If you can write your dynamic extensions in C (not C++), you might find the Tiny C Compiler to be of use. It's available under the LGPL, it's compatible for Windows and Linux, and it's a small executable (or library) at ~100kb for the preprocessor, compiler, linker and assembler, all of which it does very fast. The downside to that, of course, is that it can't compare to the optimizations you can get with GCC. Another potential downside is that it's X86 only AFAIK.
If you did decide to write assembly, TCC can handle that -- the documentation says it supports a gas-like syntax, and it does support X86 opcodes.
TCC also fully supports ANSI C, and it's nearly fully compliant with C99.
That being said, you could either include TCC as an executable with your application or use libtcc (there's not too much documentation of libtcc online, but it's available in the source package). Either way, you can use tcc to generate dynamic or shared libraries, or executables. If you went the dynamic library route, you would just put in a Render (or whatever) function in it, and dlopen or LoadLibrary on it, and call Render to finally run the user-designed rendering. Alternatively, you could make a standalone executable and popen it, and do all your communication through the standalone's stdin and stdout.

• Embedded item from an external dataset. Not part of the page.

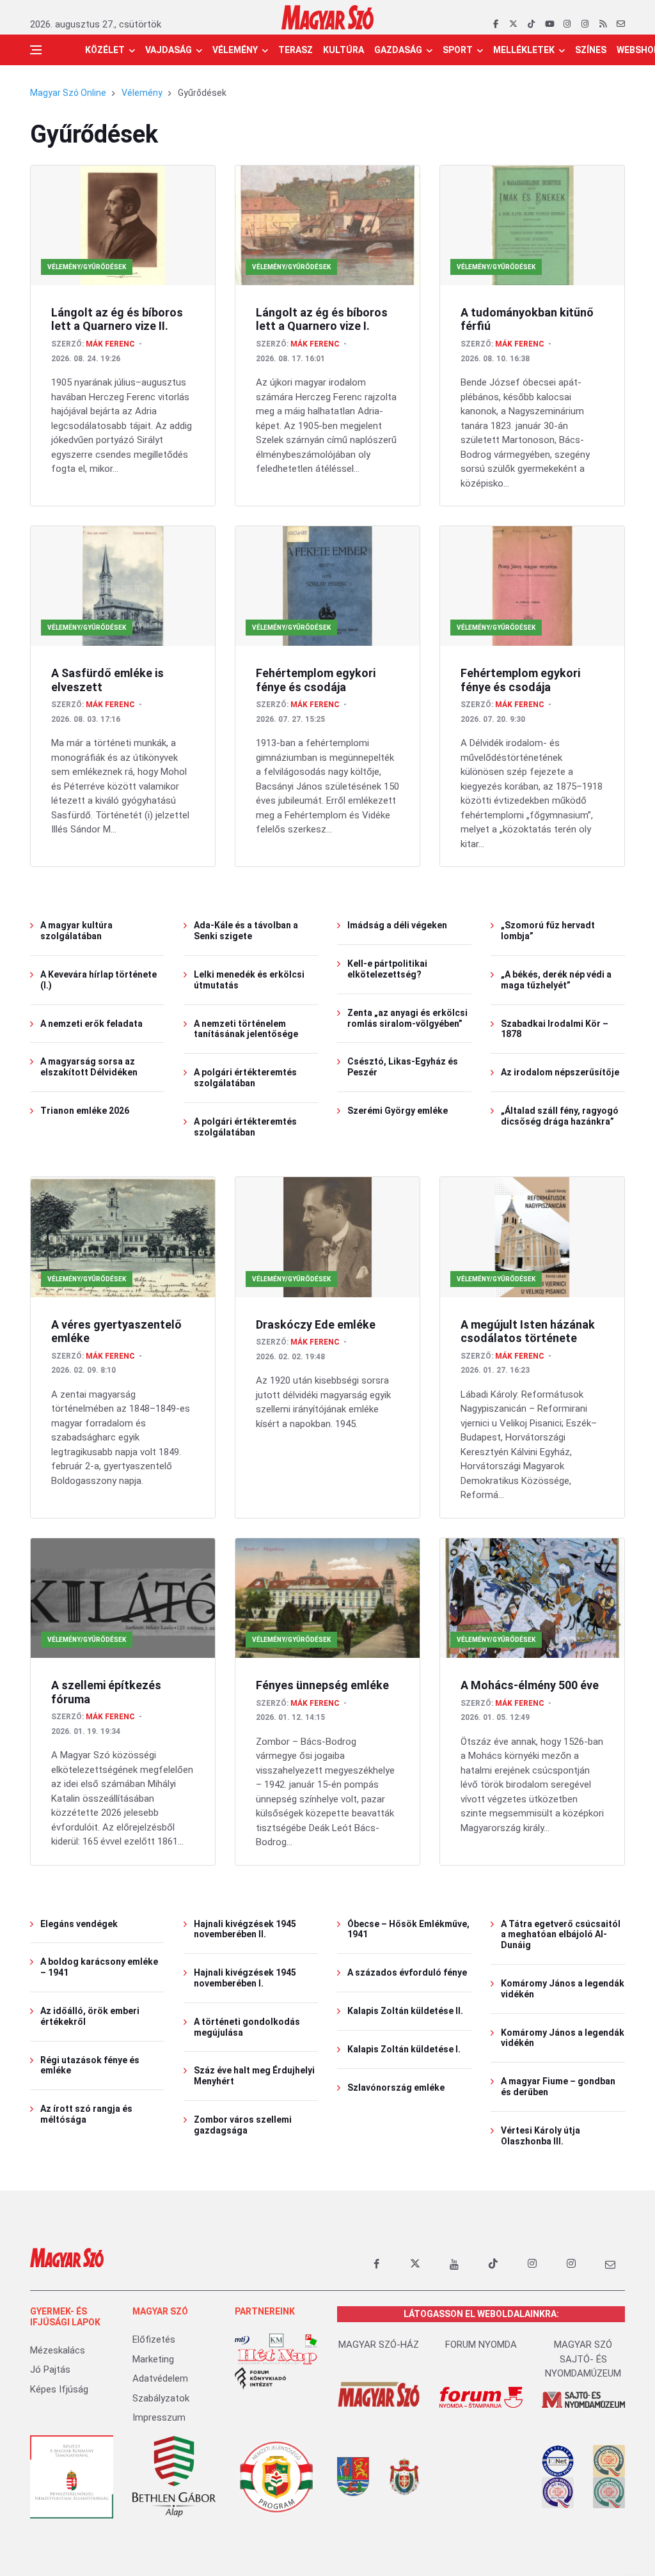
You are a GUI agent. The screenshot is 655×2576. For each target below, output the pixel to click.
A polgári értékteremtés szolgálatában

Since you're generating pixels to be displayed on a screen, have you considered using HLSL with dynamic shader compile? That will give you access to SIMD hardware designed for exactly this sort of thing, as well as the dynamic compiler built right into DirectX.
LLVM should be able to do what you want to do. It allows you to form a description of the program you'd like to compile in an object-oriented manner, and then it can compile that program description into native machine code at runtime.
Nanojit is a pretty good example of what you want. It generates machine code from an intermediate langauge. It's C++, and it's small and cross-platform. I haven't used it very extensively, but I enjoyed toying around just for demos.
Spit the code to a file and compile it as a dynamically loaded library, then load it and call it.
Is there are reason why you can't use a GPU-based solutions? This seems to be screaming for one.